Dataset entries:

# # #

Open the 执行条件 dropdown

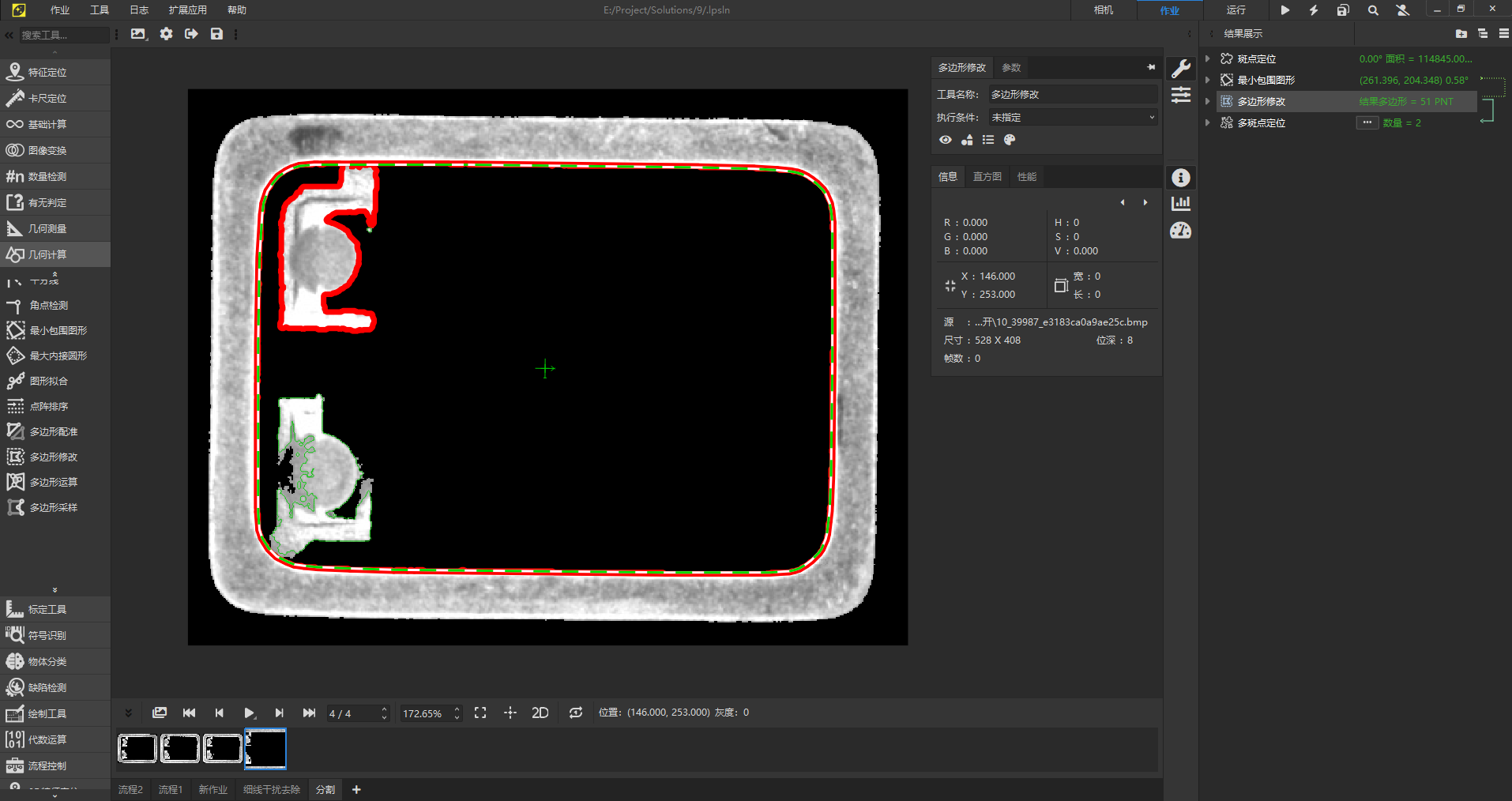click(1073, 118)
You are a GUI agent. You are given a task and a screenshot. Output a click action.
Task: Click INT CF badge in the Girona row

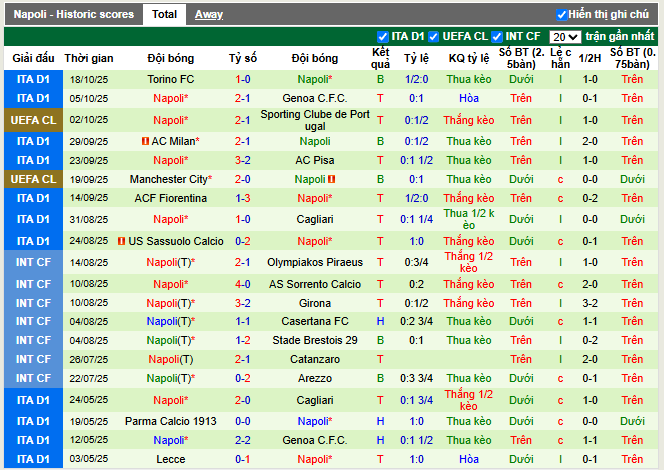[31, 303]
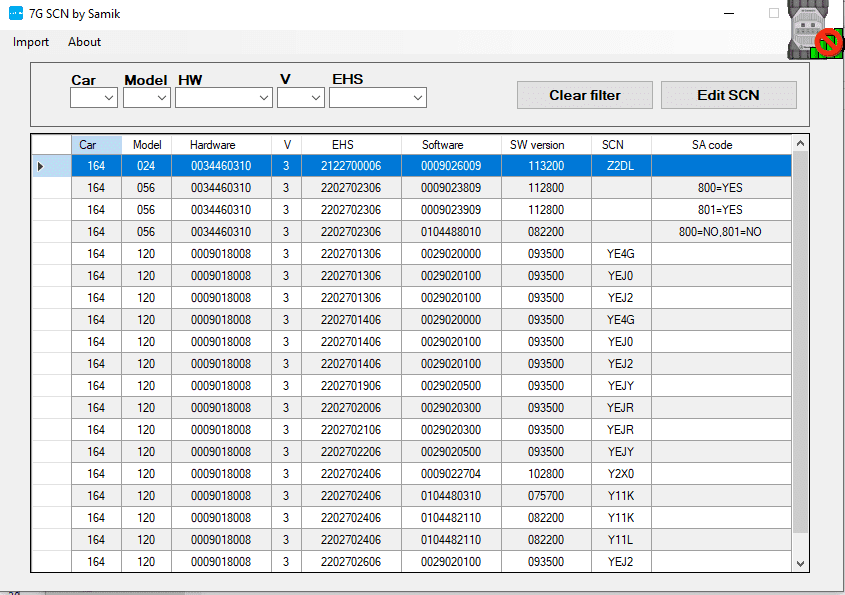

# # #

* [What to produce]
All records are to be reproduced exactly; the pictures are to be omitted.

* [Completed exercise]
Open the 执行条件 dropdown

click(1073, 118)
You are a GUI agent. You are given a task and a screenshot. Output a click action.
Task: Click INT CF badge in the Girona row

[31, 303]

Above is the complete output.